Lisa Taylor (www.lisataylormusic.com) recently won a Washington Area Music Award for Best Folk Recording for her sublime new album “True North,” but it hardly seems right to try and limit it to one category.   Taylor’s material on “True North” is fully realized and richly arranged acoustic rock with hints of folk, blues, jazz and country.   It’s diverse, but not scattershot – it works as a coherent piece, tied together by Taylor’s rich vocals, intelligent lyrics, and the thoughtful arrangements.  

“Splinters” is an appropriate opener.  A driving roots-rock song with a sublimely played acoustic guitar solo in the middle, “Splinters” is one of the simpler tracks, but is nevertheless effective.  The album really gets rolling with track two, “Brave Me,” which features one of Taylor’s gentlest and most vulnerable vocal performances.  It starts as a pensive and elegant ballad with its striking imagery, jazzy piano, and languidly sighing suspensions.   Then the tempo changes and the mellow atmospherics give way to a bridge that builds with intensity and passion, thanks in large part to the effective background vocals, and finally it erupts with a searing electric guitar solo.   “Brave Me” is a wonderfully crafted song that in many ways stands as “True North” in microcosm – just when you think you have the album pegged, it veers off in a direction you don’t expect. 

“Giving In” is a jazzy number with a prominent stand-up bass and fluid saxophone weaving in and out of the melody with deftness, occasionally interchanging with electric guitar.  “It Means A Lot” is a “Black Velvet”-type blues rocker, with a thumping rhythm and bass, but again Taylor doesn’t take the easy way out with the arrangement.   The chorus and bridge don’t follow the idiom as expected, veering into almost Steely Dan-style fusion territory before settling back into the comfortable groove of the verse.   

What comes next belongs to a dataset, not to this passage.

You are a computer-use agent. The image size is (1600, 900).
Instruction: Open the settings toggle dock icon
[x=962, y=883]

“Trojan Horses,” a nifty little acoustic shuffle with some accordion for color, is another genre-hopping exercise; it sounds like a Paris street fair held in Nashville.  “Again” is a startling piano-based number that almost conjures Kate Bush, and one is reminded once again of the lovely power and versatility of Taylor’s voice.    Gorgeous harmonies and a dark slant to the melody drive the chorus.  Once again the imaginative bass-line, with its unexpected flourishes and fluidity, plays a prominent roll.  The album closes with another stellar track, a heartbreaking song of lost love called “Camelot.”  The listener can feel the genuine feeling without it ever sounding contrived or hokey.  A touching moment made all the more real by Taylor’s exquisite vocal performance.

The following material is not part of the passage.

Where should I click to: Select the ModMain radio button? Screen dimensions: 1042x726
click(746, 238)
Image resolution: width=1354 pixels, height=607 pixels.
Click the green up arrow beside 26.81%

“True North” is a revelation.   The Washington, D.C. area possesses some remarkable musical talent, and Lisa Taylor is certainly a worthy example.   If one were to seek a simple description of Taylor’s sound on “True North,” the closest might be KT Tunstall meets Roseanne Cash, but that really only touches the surface. Inventive and original throughout, “True North” is a collection of well-crafted songs performed with real feeling, and with creative arrangements.  It’s a terrific record that deserves attention on a much wider scale.   Lisa Taylor’s “True North” is available via her website, www.lisataylormusic.com.   She will be performing at Bangkok Blues in Falls Church, Va. on March 7.